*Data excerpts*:
---*---

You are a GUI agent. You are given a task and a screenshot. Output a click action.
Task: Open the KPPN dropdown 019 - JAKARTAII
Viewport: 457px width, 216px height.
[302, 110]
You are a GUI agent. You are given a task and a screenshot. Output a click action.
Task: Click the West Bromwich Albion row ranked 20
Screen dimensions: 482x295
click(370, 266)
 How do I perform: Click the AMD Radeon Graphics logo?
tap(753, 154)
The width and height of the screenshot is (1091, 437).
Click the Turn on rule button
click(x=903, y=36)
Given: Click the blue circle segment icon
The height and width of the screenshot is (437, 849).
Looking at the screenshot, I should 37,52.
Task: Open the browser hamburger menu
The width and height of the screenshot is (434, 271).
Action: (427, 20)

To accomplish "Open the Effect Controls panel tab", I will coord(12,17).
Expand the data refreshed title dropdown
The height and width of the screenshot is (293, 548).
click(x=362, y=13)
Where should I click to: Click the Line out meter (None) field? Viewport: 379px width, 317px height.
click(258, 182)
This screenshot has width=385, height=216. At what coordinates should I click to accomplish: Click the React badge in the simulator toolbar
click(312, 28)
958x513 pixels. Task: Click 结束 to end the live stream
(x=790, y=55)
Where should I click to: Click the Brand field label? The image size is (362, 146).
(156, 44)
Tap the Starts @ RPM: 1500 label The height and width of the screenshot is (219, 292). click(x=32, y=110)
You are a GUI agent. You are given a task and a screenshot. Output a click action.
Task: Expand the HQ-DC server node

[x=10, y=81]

---*---

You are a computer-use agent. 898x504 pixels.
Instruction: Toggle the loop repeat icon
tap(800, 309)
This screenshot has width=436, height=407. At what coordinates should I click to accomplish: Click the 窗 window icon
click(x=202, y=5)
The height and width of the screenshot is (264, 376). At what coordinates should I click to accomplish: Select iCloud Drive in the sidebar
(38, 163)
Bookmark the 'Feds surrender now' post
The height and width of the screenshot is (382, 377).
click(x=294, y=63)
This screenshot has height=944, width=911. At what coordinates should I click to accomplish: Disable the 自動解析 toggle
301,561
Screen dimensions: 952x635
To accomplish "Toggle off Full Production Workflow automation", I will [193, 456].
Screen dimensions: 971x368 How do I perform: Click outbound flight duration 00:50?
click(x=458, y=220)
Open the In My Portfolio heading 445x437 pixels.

---*---

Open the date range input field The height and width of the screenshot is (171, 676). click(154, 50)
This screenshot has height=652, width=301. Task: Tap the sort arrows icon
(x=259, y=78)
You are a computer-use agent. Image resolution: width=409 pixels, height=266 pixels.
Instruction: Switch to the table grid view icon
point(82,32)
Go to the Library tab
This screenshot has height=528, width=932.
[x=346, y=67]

---*---

*Required work*: Every line in the entries above that has the word "computer" should be identified and copied.

*Answer section*:
You are a computer-use agent. 898x504 pixels.
You are a computer-use agent. Image resolution: width=409 pixels, height=266 pixels.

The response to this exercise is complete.